Bassi, Lega, via! Per chi non ne fosse pratico sono i tempi d’ingaggio della mischia nel gioco del rugby. Per chi invece il sabato o la domenica varca quei campi, vestendo i numeri dall’1 al 9, questi riecheggiano nella mente come ritmi vitali. Il rugby è uno sport fantastico in grado anche di assumere le dimensioni di una scuola di vita oltre che temprare il fisico: il concetto di “raggiungere un obiettivo attraverso il rispetto, la fiducia e il sostegno reciproco di ognuno dei tuoi 14 compagni di squadra” ridà, seppur in minima parte, un senso solidaristico e umano a quella che è la concezione di comunità e di quotidianità nella fredda e cinica società in cui viviamo oggi.

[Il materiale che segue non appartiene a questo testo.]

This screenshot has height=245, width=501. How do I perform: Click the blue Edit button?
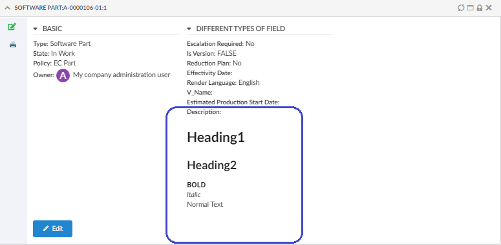53,229
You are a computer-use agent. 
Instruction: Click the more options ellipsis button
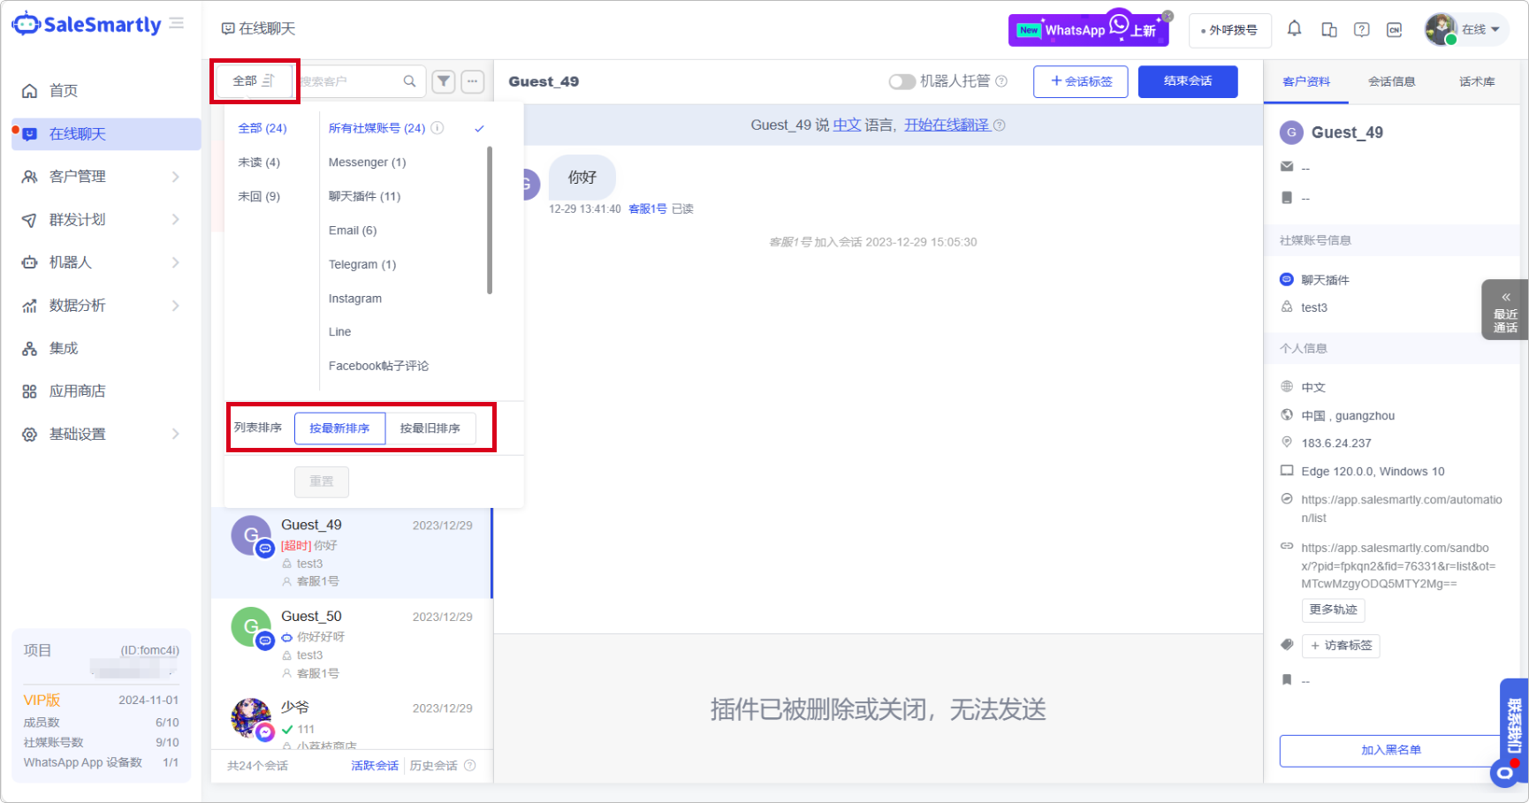(473, 81)
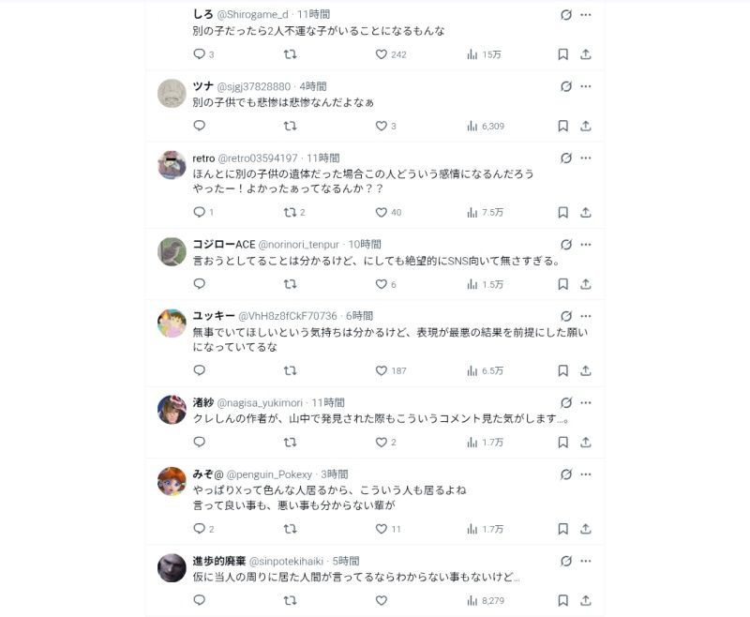Screen dimensions: 750x617
Task: Share retro's post
Action: tap(586, 212)
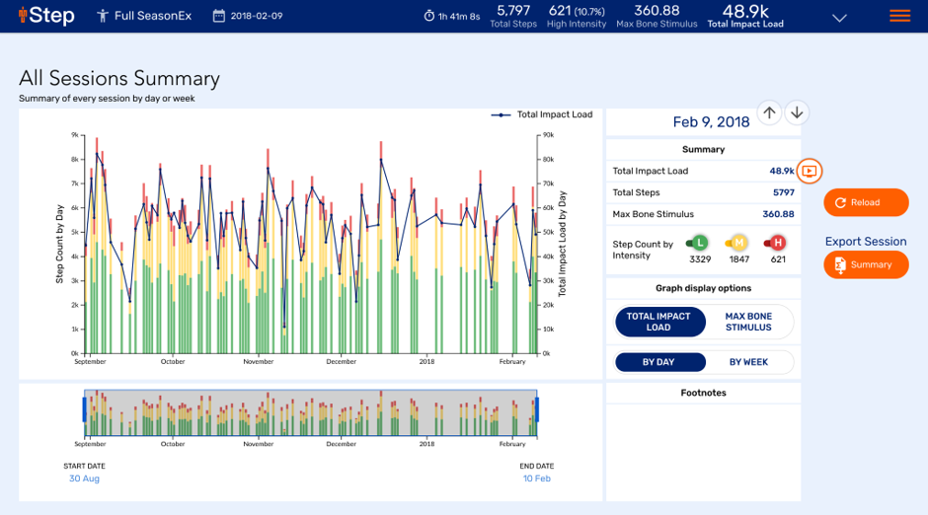This screenshot has width=928, height=515.
Task: Click the athlete icon beside Full SeasonEx
Action: (103, 16)
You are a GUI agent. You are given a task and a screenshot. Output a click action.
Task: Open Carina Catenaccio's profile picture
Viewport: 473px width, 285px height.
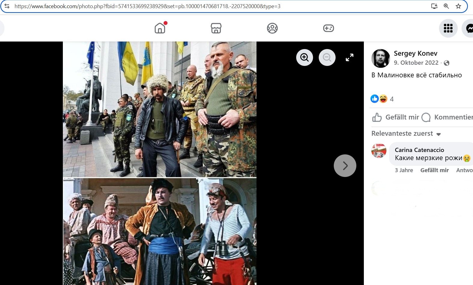[x=379, y=150]
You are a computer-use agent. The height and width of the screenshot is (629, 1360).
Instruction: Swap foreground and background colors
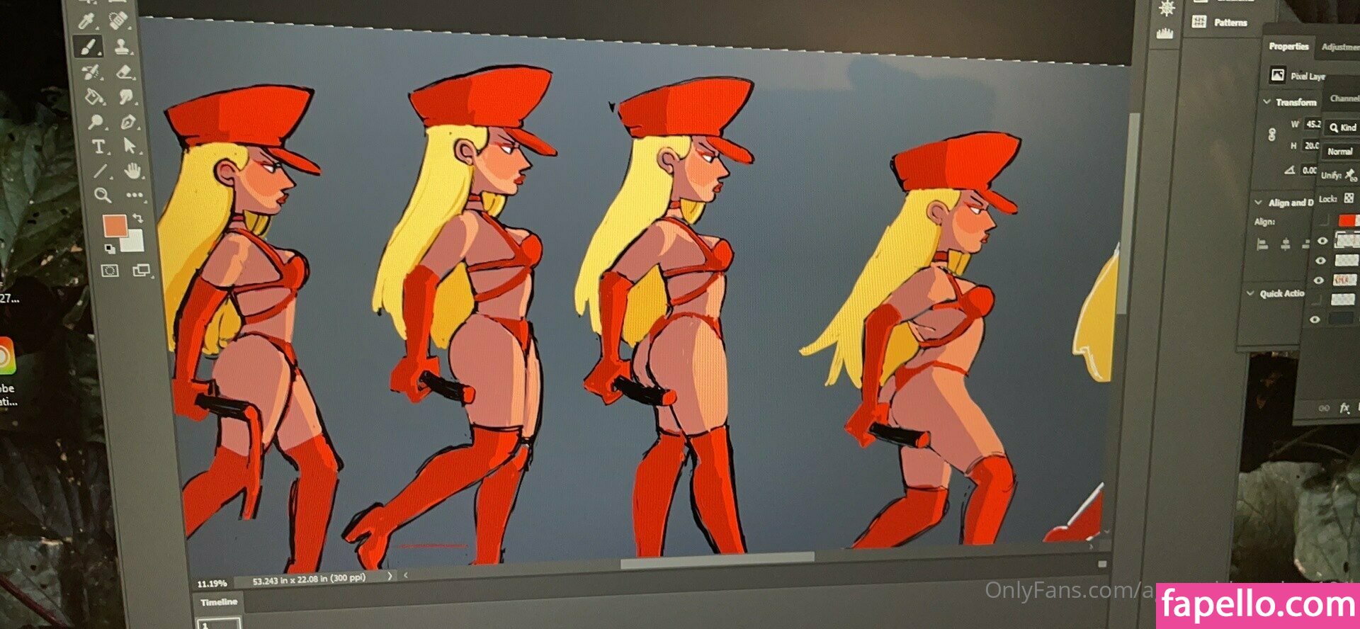click(x=138, y=218)
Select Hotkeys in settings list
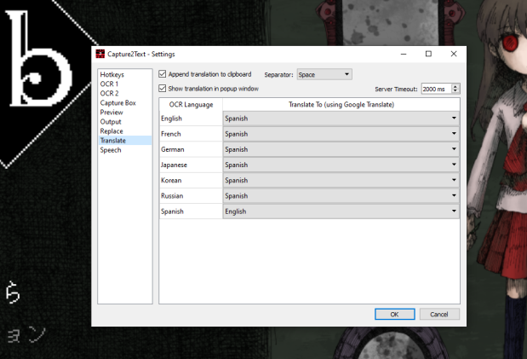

Tralasciando però quella che può essere la funzione socio-pedagogica di questo gioco, è giusto fare una chiara analisi di quella che è stata la sua evoluzione in Italia negli ultimi 16 anni. Tra poco gli Azzurri di Connor O’Shea affronteranno presso lo stadio di Twickenham a Londra, patria del rugby, la corazzata Inglese in occasione del 6 Nazioni, torneo partecipato anche da Scozia, Galles, Francia e Irlanda. Mi piacerebbe associare questa giornata al 5 febbraio del 2000, vissuta ahimè solo attraverso voci di spogliatoio, articoli o video, quando iniziò l’avventura Azzurra in questo prestigioso torneo allo Stadio Flaminio dove, contro tutti i pronostici, l’Italia vinse con la Scozia 34-20, ma purtroppo è un lontano ricordo, se non soltanto un illusorio grande inizio troppo bello per poter durare.
La cocente sconfitta di due settimane fa con l’Irlanda lascia poco spazio all’entusiasmo dei tifosi mentre solleva una questione che non può continuare ad essere rimandata: il movimento italiano non si è evoluto come quello degli altri paesi e sta affrontando un periodo di reale crisi sotto gli occhi della FIR che sembra non aver dato il minimo segno di cambiar rotta. I deludenti risultati non si limitano esclusivamente al 6 Nazioni, per un totale di 85 partite di cui soltanto 12 sono state vinte, o alla World Cup, dove non abbiamo superato mai il primo turno, ma riguardano anche le performance delle due franchigie italiane partecipanti alla Pro12, competizione europea notoriamente conosciuta come Torneo Celtico: la Benetton Treviso e le Zebre Parma, queste ultime subentrate come franchigia federale sostituendosi agli Aironi Viadana nella stagione 2012-13, difendono a “denti stretti” ultimo e penultimo posto. Sconforta pensare che buona parte degli atleti della nazionale fanno parte di queste due squadre.
Nonostante gli scarsi risultati ottenuti e con la presentazione di un bilancio consuntivo in rosso di 1.128.202 € è stato rieletto il 17 settembre 2016 Alfredo Gavazzi come presidente della FIR, che ha annunciato di ridimensionare il budget per quest’anno, ma la cosa più eclatante è che, della cifra sopraindicata, circa un milione è stato concordato alle Zebre per l’accordo di partecipazione al Guinness Pro12, equivalente al 25% della cifra inerente al precedente progetto di bilancio preventivo di quest’anno. Ora ci si domanda, in maniera abbastanza retorica, che senso abbia avuto e abbia ancora oggi investire così tanto in una competizione europea dove chiaramente il livello è troppo alto per quello italiano oppure finanziare, giusto per riprendere una vecchia prospettiva riguardo la gestione interna del movimento, accademie nazionali dove viene curata maggiormente, ma chiaramente male, la preparazione atletica dei ragazzi rispetto alla loro tecnica individuale, e dalle quali poi molti vengono lasciati al loro destino rugbistico.
Non sarebbe più costruttivo concentrarsi maggiormente nella crescita dei club locali e nei progetti di diffusione come quelli nelle scuole, creando delle realtà stabili e concrete dalle quali far rinascere ed evolvere il movimento, in modo da poter essere in grado di competere realmente in un futuro con gli altri paesi, e non nelle franchigie che hanno un gap troppo alto per il livello nazionale ma contemporaneamente troppo basso per quello dei club della Pro12? È vero che non possiamo vantare un’antica e prestigiosa tradizione rugbistica. Ma è altrettanto vero che quest’inerzia decisionale, dettata principalmente da evidenti interessi dei soliti pochi, sta rovinando ed erodendo questo mondo abbandonandolo in rovina proprio come accadde con lo Stadio Flaminio, oggi visto solo come uno spettro nel quale molti rimembrano glorie passate.